This am, to funny, all the momma's and babies where all bedded down on the long line of hay that was rolled out yesterday, LOOKED like they were in line waiting to buy TICKETS / or PURCHASE something that was going on sale     just to cute..... Okay back to the day job.....


----------



## EllieMay

*It was difficult holding the cute little wriggle monster.















It was fine once it got back with momma.














And off they went . . . 








. . . into the sunset.




*


----------



## EllieMay

This momma was such a good mommy.


----------



## Shelly May

Thanks for posting those pictures you took of that one, and she is a girl, she is charcoal colored, and momma was real mad at us for taking her and tagging/weighing her. good momma, only one of this charcoal color so far......But we didn't have any sun out, just an exspression thingy. Sure could of used some.....


----------



## Straw Hat Kikos

No! I can't have sheep lol Though that ones looks close. I need to see it's tail to be sure. ha Has to be a longer tail


----------



## Southern by choice

Haven't really been able to post... but have been following!!!!!!!!!!!!

I love all the colors!    How big are your sheep? They look gigantic! 

Oh..need to send you an e-mail... which one? pm me with the one you want me to use..it won't be til tonight.


----------



## Shelly May

I have missed you Southern, but your health is more important than posting,  and you were busy with your web site, average Katahdin ewe is 150-180 lbs, we have a few smaller, and a few Larger.... Some of the big ones you are looking at in photo's are still very much Pregant, Most will be carrying twins, only had 25 last year that were ewe lambs that didn't get pregant, so those 25 only expecting singles out of them, balance twins or better. Most important thing is I am trying to show everyone is that Katahdins are great at field lambing and don't need all the barn space that people are afraid that they need to spend money on and have, They don't......I now only have 5 bottle babies alive, the little white one in cage passed, but of these I am sure that 3 of them would have been fine if I hadn't let the mother instinct in me grab them up and take them home , I am such a worry wart and really don't have to be, the Katahdins are great mom's and they make are life easier with the full time jobs.

RECORDS
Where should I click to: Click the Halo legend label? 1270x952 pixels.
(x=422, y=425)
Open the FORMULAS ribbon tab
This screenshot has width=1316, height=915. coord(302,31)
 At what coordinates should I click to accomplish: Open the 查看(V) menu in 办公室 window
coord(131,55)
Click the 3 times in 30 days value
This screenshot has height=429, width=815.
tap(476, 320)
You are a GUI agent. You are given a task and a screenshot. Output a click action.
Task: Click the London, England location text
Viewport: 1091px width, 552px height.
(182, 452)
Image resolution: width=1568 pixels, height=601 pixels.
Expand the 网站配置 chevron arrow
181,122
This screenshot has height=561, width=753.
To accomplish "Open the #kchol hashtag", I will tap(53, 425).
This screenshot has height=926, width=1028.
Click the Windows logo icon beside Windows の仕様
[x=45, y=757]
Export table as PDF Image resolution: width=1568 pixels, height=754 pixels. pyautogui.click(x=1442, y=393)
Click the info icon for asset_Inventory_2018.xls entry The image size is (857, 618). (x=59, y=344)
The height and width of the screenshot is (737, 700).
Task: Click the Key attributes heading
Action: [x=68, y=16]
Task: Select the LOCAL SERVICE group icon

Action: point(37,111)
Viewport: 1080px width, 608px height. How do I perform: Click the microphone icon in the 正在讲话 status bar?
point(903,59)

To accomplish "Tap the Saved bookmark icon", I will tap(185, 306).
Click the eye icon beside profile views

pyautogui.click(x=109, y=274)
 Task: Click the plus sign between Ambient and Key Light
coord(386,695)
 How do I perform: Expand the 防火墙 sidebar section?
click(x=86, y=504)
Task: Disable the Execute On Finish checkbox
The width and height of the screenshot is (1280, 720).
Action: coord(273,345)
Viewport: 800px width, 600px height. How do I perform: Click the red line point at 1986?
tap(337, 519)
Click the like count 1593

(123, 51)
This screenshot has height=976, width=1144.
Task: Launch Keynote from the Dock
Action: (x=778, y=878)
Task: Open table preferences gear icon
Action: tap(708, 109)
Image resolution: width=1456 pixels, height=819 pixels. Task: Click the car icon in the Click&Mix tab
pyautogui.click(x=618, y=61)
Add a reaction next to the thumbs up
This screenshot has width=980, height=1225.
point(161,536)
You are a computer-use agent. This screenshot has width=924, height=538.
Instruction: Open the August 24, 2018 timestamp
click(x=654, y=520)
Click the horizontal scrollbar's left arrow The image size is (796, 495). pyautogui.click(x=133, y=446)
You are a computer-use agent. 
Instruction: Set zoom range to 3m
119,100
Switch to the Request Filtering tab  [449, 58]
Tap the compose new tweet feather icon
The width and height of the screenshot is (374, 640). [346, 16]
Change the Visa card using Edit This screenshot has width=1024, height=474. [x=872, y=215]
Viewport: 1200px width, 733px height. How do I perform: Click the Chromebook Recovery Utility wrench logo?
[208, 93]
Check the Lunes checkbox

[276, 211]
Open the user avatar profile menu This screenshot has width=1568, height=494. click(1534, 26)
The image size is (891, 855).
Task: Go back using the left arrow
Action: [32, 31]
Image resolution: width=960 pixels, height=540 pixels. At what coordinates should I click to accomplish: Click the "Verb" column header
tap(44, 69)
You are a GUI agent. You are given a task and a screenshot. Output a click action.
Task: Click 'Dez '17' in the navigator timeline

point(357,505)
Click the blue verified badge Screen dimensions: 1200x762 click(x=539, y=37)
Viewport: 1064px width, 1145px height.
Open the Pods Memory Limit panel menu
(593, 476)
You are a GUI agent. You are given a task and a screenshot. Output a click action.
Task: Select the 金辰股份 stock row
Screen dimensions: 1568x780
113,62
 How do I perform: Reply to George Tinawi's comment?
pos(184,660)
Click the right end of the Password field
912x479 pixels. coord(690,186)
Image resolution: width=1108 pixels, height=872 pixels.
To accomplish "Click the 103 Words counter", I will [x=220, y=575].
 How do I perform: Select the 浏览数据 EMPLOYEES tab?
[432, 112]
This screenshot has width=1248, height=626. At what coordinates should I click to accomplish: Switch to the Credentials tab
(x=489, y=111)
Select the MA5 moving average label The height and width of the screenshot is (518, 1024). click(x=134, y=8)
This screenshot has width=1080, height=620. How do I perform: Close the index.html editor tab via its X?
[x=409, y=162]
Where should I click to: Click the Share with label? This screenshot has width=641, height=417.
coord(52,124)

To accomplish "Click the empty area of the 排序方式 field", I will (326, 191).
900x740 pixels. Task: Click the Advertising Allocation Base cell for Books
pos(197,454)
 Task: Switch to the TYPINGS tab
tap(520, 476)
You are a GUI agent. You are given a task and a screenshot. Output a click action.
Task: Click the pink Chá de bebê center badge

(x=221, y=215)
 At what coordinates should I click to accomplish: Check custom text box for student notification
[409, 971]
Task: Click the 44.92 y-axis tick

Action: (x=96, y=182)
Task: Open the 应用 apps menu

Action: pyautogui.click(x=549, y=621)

TASK 1
List each distinct name that appears as a poster heading in the forum thread about lambing sheep.
TASK 2
Print the part of the forum thread about lambing sheep that opens with the words containing "No! I can't" and closes with "have been following!!!!!!!!!!!!".

ANSWER 1
EllieMay
Shelly May
Straw Hat Kikos
Southern by choice

ANSWER 2
No! I can't have sheep lol Though that ones looks close. I need to see it's tail to be sure. ha Has to be a longer tail


----------



## Southern by choice

Haven't really been able to post... but have been following!!!!!!!!!!!!